Levende Lounge - 1710 Mission, San Francisco - CA
1710 Mission St San Francisco, CA 94103 Phone: (415) 864-5585
date of visit Wednesday September 22nd at 8pm.
Levende is a cool, open loft-style space with moody lighting and live DJ. Impossible to describe as a restaurant, Levende is better depicted as a bar that serves food, principally 'small plates'. I visited on a Wednesday night with 3 girlfriends. The staff confirmed to us that Wednesday is one of the quieter nights. As such this makes Levende an attractive midweek place to meet friends for drinks and a few nibbles in a relaxed, laid back atmosphere. Despite the presence of the DJ, conversation is sufficiently audible and the tables are spaced far enough apart to allow a feeling of privacy. I have read reports that on weekend nights the place gets a little crazy and service suffers as a consequence, so bear that factor in mind if you plan to pay Levende a visit.
The waiter reiterated to us that the plates are all small, even the entree choices. As none of us wanted large meals we elected to share a selection of five plates from the varied and interesting menu between us, accepting that would only get a forkful or so each from each plate.

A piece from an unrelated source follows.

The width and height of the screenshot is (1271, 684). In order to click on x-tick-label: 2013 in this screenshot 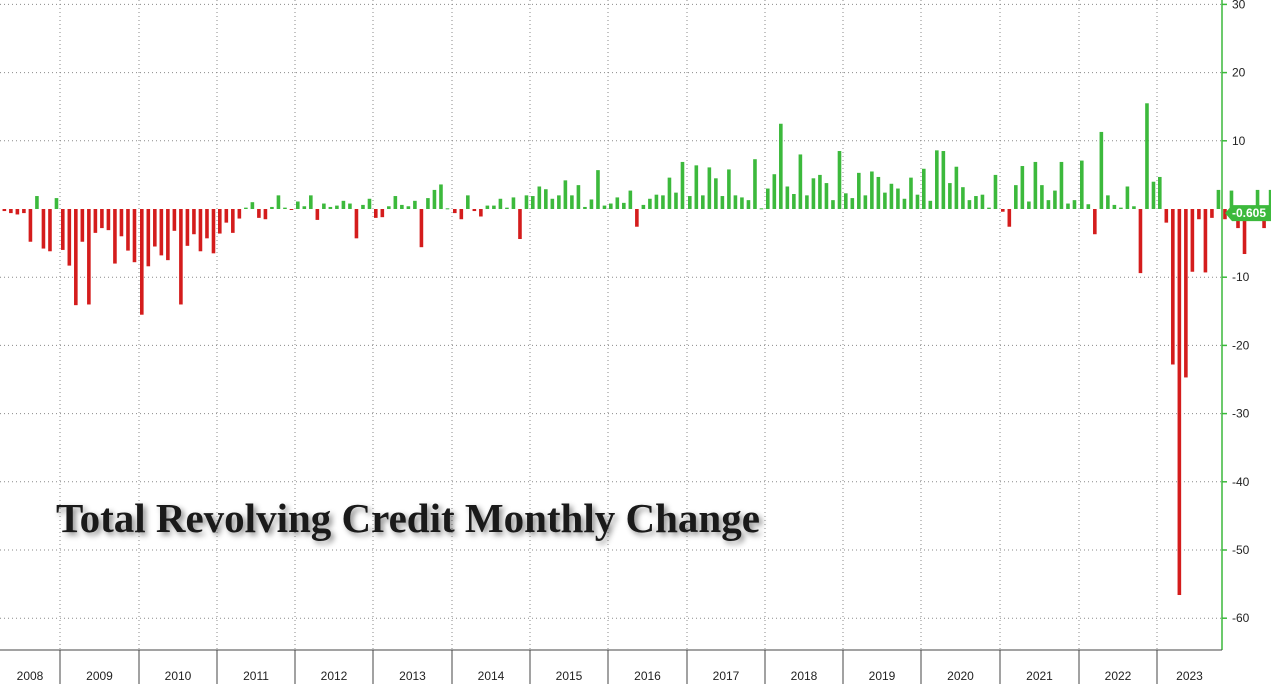, I will do `click(412, 676)`.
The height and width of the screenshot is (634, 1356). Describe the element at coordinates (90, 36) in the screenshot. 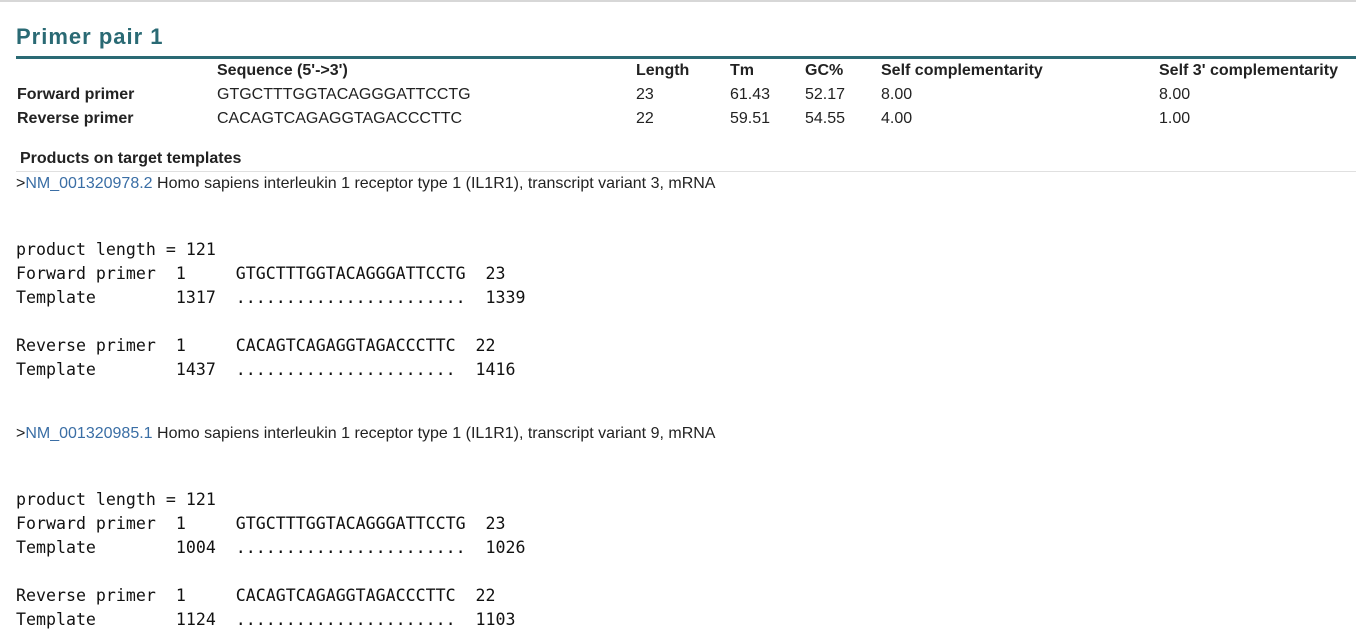

I see `page-title: Primer pair 1` at that location.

artisan cheese plate/braised figs/walnut bulot 11
3 great cheeses which were described to us by the waiter but the names of which I can't recall, with a large pile of the dark, stewed figs which tasted more like dates. Plenty of bread (too dry) was whimsically presented in a conical container on the side. There was no evidence of walnuts anywhere on the plate and I assumed "bulot" referred to some kind of bread from the context of the menu description. After internet research, the only meaning I can come up with for "bulot" is "large sea snail or whelk". Confused? Yes I am!
indian spiced mini lamb burgers/cumin yogurt sauce 9
3 cute-looking little burgers in mini bread buns. The lamb had a good spice balance but the meat would have benefited from being a little more moist. Nevertheless I found them very tasty despite not being able to discern the advertised cumin yoghurt sauce element in particular. Two of our party didn't much care for them, especially the bread which was characterless and dry, despite is very twee, doll-like appearance.

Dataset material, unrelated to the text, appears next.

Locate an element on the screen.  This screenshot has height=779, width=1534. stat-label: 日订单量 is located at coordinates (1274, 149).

tilapia ceviche/black bean taquito/avocado puree/jalapeno vinaigrette 12
This was my favourite dish for it's lightness, fresh taste, texture and subtle marriage of flavours. The heavy, deep-fried, graceless taquito did nothing to enhance the other more punchy ingredients. It was an unnecessary extra that brought down the impact of the dish. Left out, I certainly would not miss it.
pan seared crab cakes/pea shoot & corn salad/sweet chili sauce 11
The two who had declined the second mouthful of lamb both loved the crab cakes more than everything else. They had a spicy, forceful flavour but I found their texture to be too mushy, there was no crispy outer crust to balance the softness of the crab mixture inside. Lying on a bed of pea shoots which, to me, taste like chlorine, only one other girl could work out what I was talking about when describing them in such chemical terms. Maybe I possess a strange gene that can detect that mysterious taste in many sprouted vegetables?
hangar steak/goat cheese & all blue potato gratin/leek fondue/potato crisps 16
This was the favourite of the remaining friend. A fairly decent-sized potato mush was topped with thin slivers of steak and then crowned with blue potato crisps. I don't recall tasting a leek in this dish. The gratin was no such thing - more a pile of boiled, slightly crushed potatoes with some melted cheese and confusion going on under the pile of meat. The meat was too thinly sliced - presumably in attempt to make it look like you were getting more for you money (this was one of the most expensive dishes on the menu). I would have preferred the fatter, juicier, pink slices of meat that show off a hangar at its best. The potato crisps, a nice adorning touch, gave a satisfying crunchy contrast to the other softer elements.
The wine expert in our group was fairly non-plussed by the list, remarking to the waiter that it had no cohesion or depth. This didn't stop us sharing a couple of bottles of red. The first, I can't recall, the second was a 2001 gundlach-bundschu mountain cuvee at $46 which satisfied us all.